- REQUIREMENT
At the line containing "Viewport: 258px width, 355px height.", begin an exact copy, and continue through the last line of the entries below. Leave out any pictures.

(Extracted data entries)
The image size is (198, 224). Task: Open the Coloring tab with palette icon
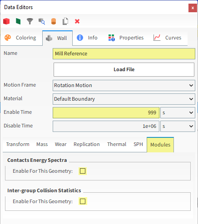[x=21, y=38]
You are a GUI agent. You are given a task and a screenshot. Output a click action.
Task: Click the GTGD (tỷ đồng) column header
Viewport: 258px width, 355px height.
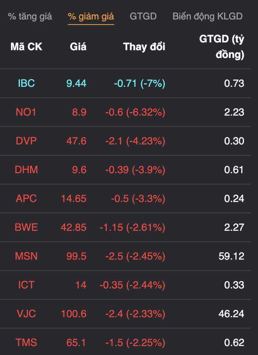[222, 47]
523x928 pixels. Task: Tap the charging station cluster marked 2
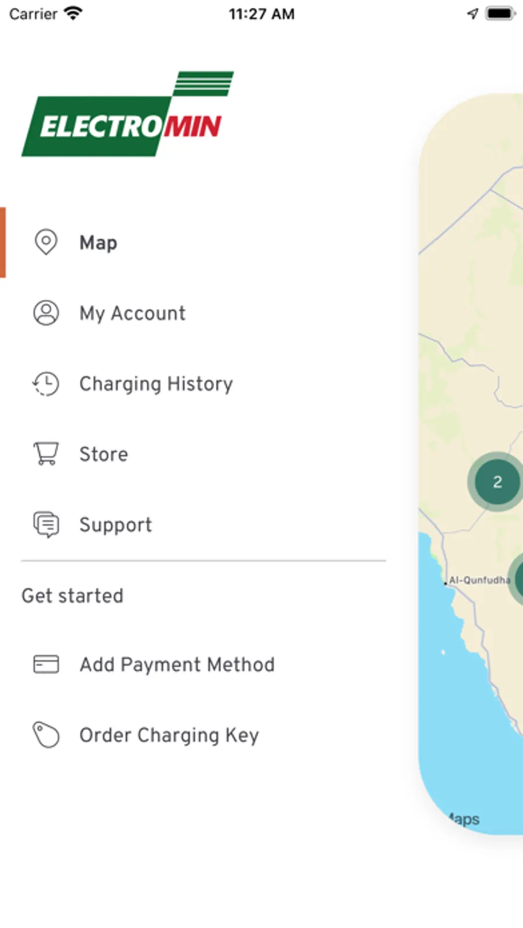[497, 481]
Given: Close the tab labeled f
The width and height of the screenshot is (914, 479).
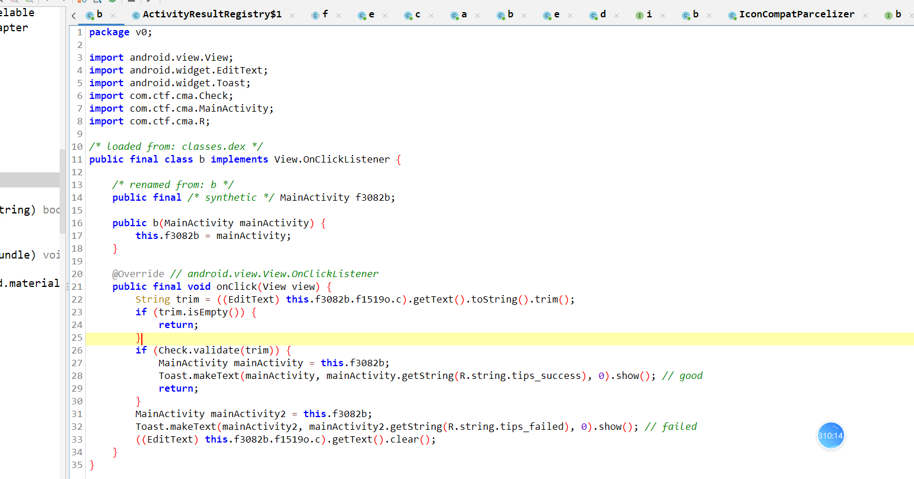Looking at the screenshot, I should (339, 16).
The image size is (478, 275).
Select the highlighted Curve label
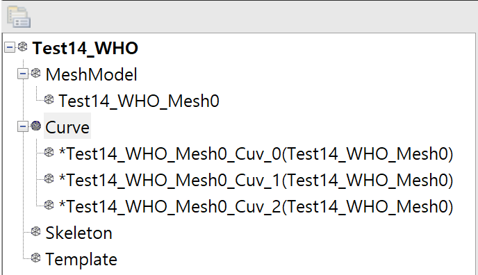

- RESULT FOR THIS EXERCISE
Viewport: 258px width, 355px height.
[222, 47]
523x928 pixels. Task: Tap the charging station cluster marked 2
[497, 481]
Given: Close the tab labeled f
The width and height of the screenshot is (914, 479).
Looking at the screenshot, I should (339, 16).
The image size is (478, 275).
Select the highlighted Curve label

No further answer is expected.